When this woman is upset with her MIL, she asks Reddit:
For 20 years my MIL has tried to control my life. I have learned to enforce clear boundaries and have been subsequently scapegoated for “causing problems.” I am respectful, just not a pushover.
For instance, when she grabs things out of my hands saying she’s just trying to help me, when I didn’t ask for help, or undermines my parenting by telling my son he doesn’t have to listen to me, I hold my ground.
Every holiday I do a majority of the cooking, because honestly we wouldn’t have enough food if I didn’t. She doesn’t tell me what to make, but does expect me to cook. My BIL (45 w/ a good job) brings a store bought item paid for with his parent’s credit card. My husband makes one thing.
Last year, she told me “You don’t have to make all that food. Nobody in my family likes it anyway” and proceeded to name her family as everyone but my husband, son, and me.
The truth is that I always make something that I know each person will like, and every year at every holiday people eat my food. I tried to tell her how hurtful what she said was, but she laughed it off.
This year she announced she was dropping off ingredients at my house to “help me” because I’m “busy and don’t feel well.” This is also not true. I’m not sick. She didn’t ask me to do anything, just told me what she was dropping off. I reminded her of what she had said last year.
She doubled down and said them again, so I said "I didn’t know what I was going to do this year or if I would come. Please don't act like last year etc." Now she is giving me the silent treatment. My husband and son are begging me to make the food I usually make (I will make it for them, but maybe to have at home).
AITA for calling my MIL out for the hurtful things she said last year (+ this year)?
analyst19 writes:
NTA, donate her ingredients to a local food bank. Make whatever you want for your immediate family at a separate celebration. Tell your husband that this treatment is unacceptable and that you won’t be cooking or hosting for MIL.
urlittleruth writes:
Let her have her Thanksgiving without you and your delicious food. Let her enjoy the experience of having her guests complain that there isn't enough food, and that they miss the XXX that you usually supply.
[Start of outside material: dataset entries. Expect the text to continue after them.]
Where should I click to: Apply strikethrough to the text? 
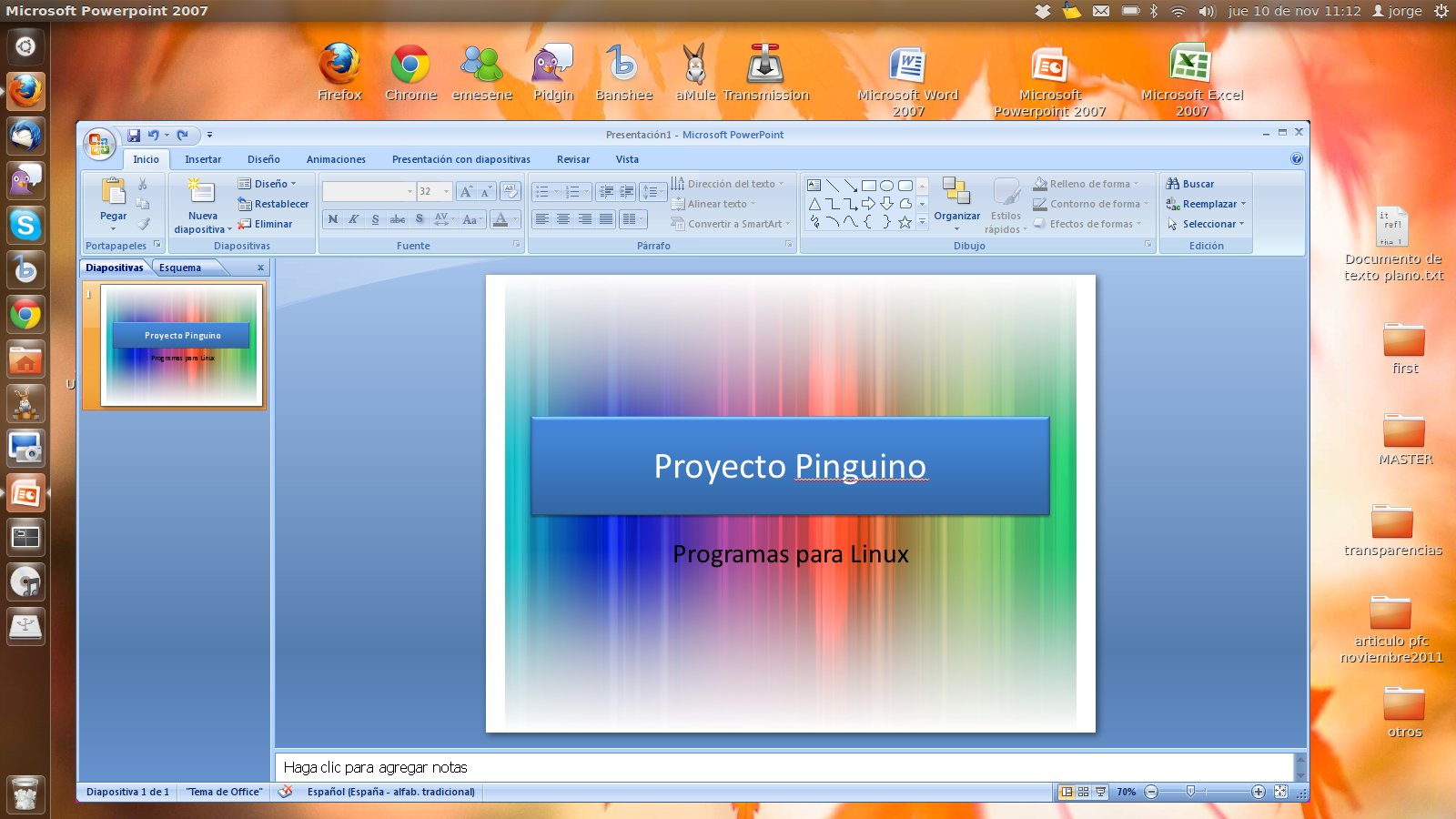[x=398, y=218]
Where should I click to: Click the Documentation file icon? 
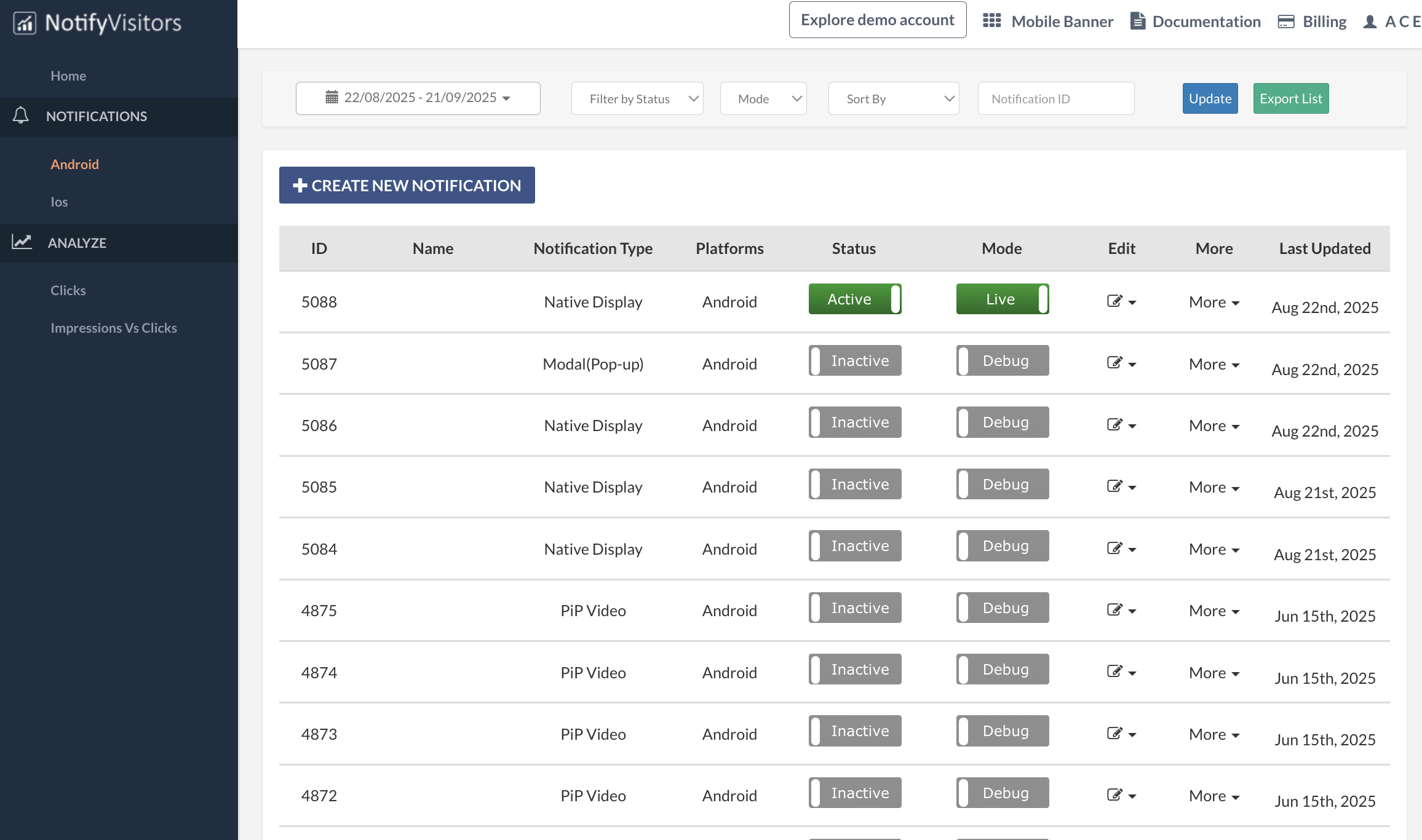point(1137,21)
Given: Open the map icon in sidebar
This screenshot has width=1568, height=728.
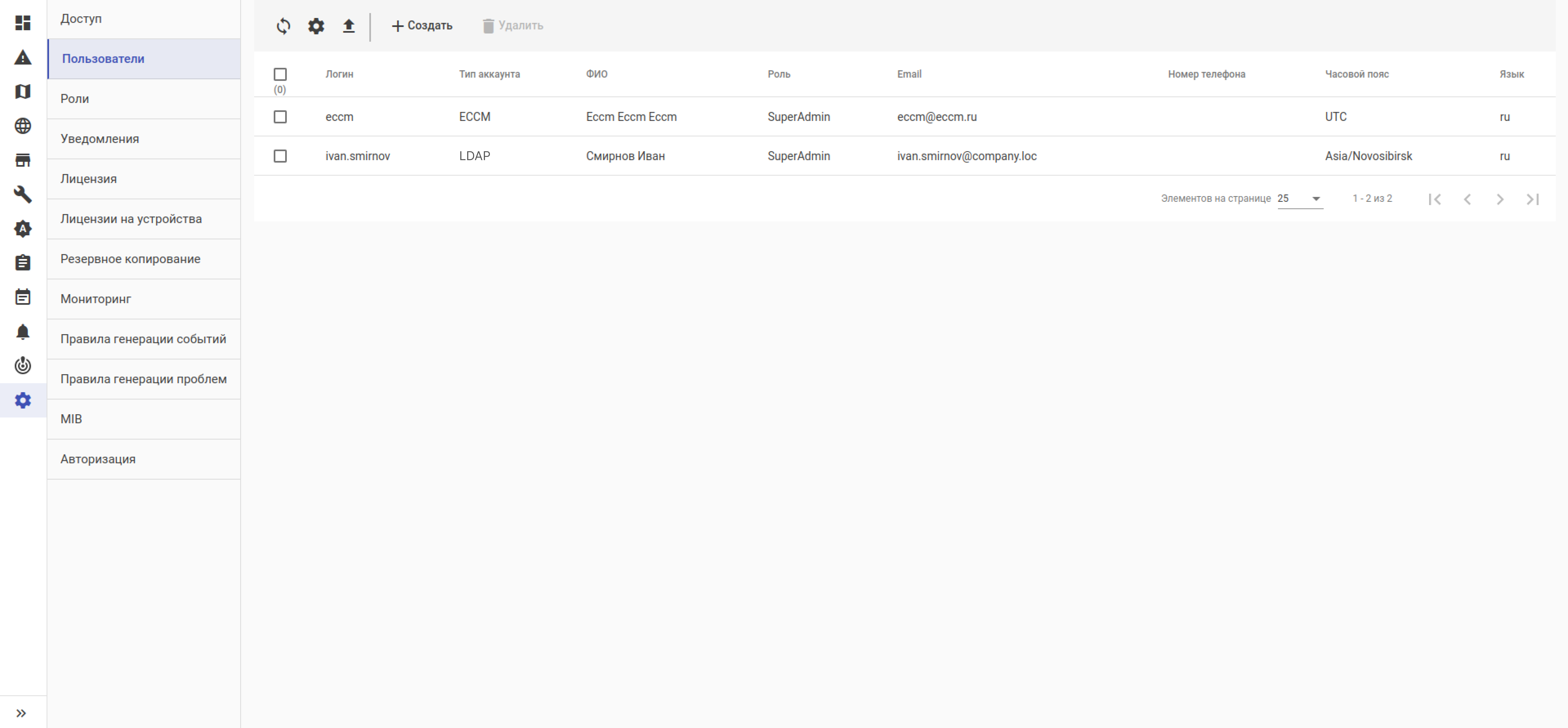Looking at the screenshot, I should point(22,91).
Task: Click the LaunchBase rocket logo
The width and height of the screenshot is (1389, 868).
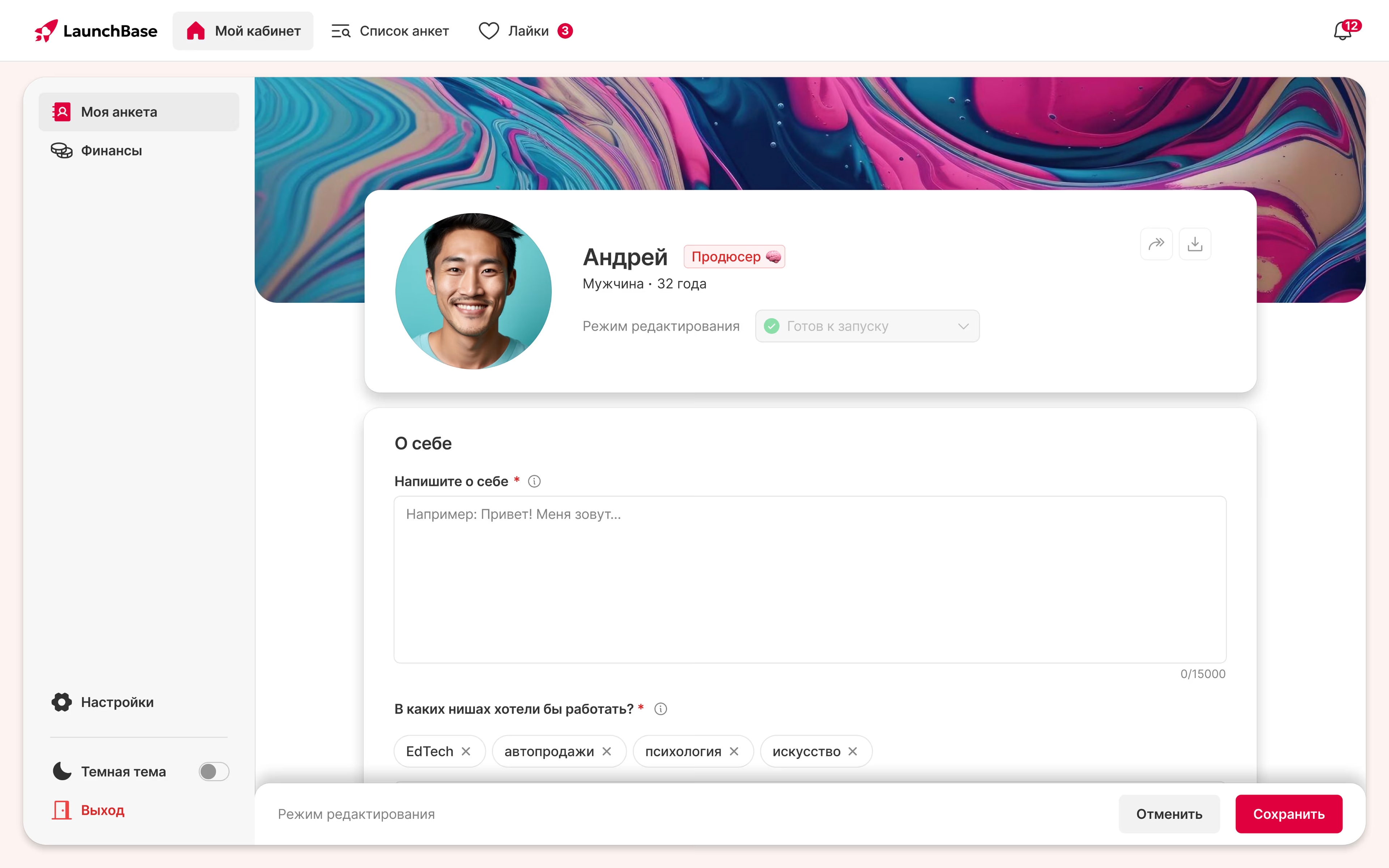Action: pyautogui.click(x=46, y=31)
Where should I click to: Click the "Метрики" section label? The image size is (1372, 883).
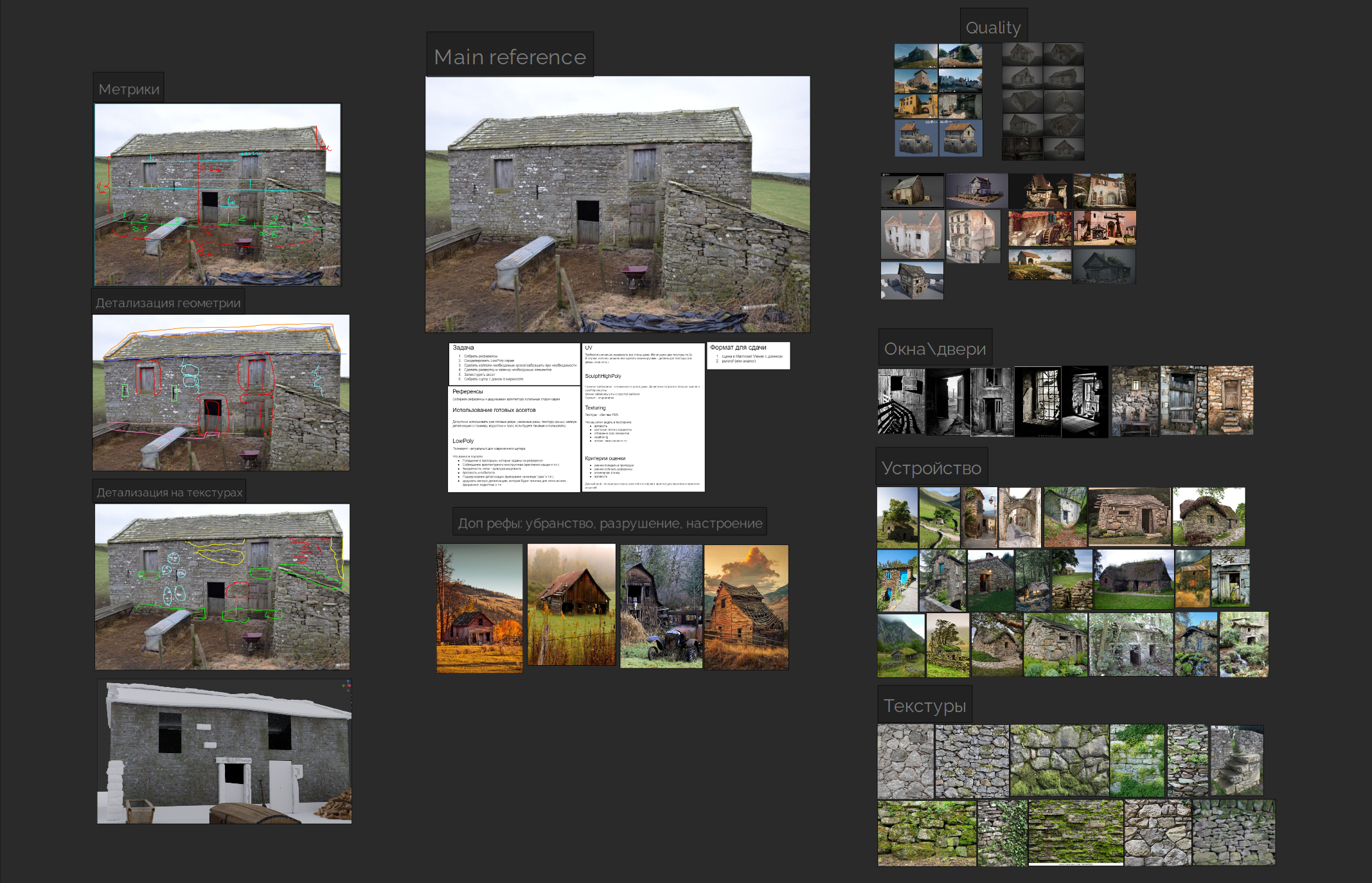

Meanwhile, have a calm and enjoyable Thanksgiving with your nuclear family. And maybe a friend or two. Let MIL stew in her own juice. NTA.
blockedbyjax writes:
NTA. I don't get why adults with spouses and children of their own are expected to host everyone or go to parents/other relatives' homes for Thanksgiving Day indefinitely and put all that labor on one or few people.
When I was growing up, my parents and I had Thanksgiving Day dinner at home, and the big extended family had a Thanksgiving themed gathering the weekend before or after where everyone contributed a dish or two and whoever hosted just made the bird. Start your own traditions with the family you have created. I don't think you'll regret it.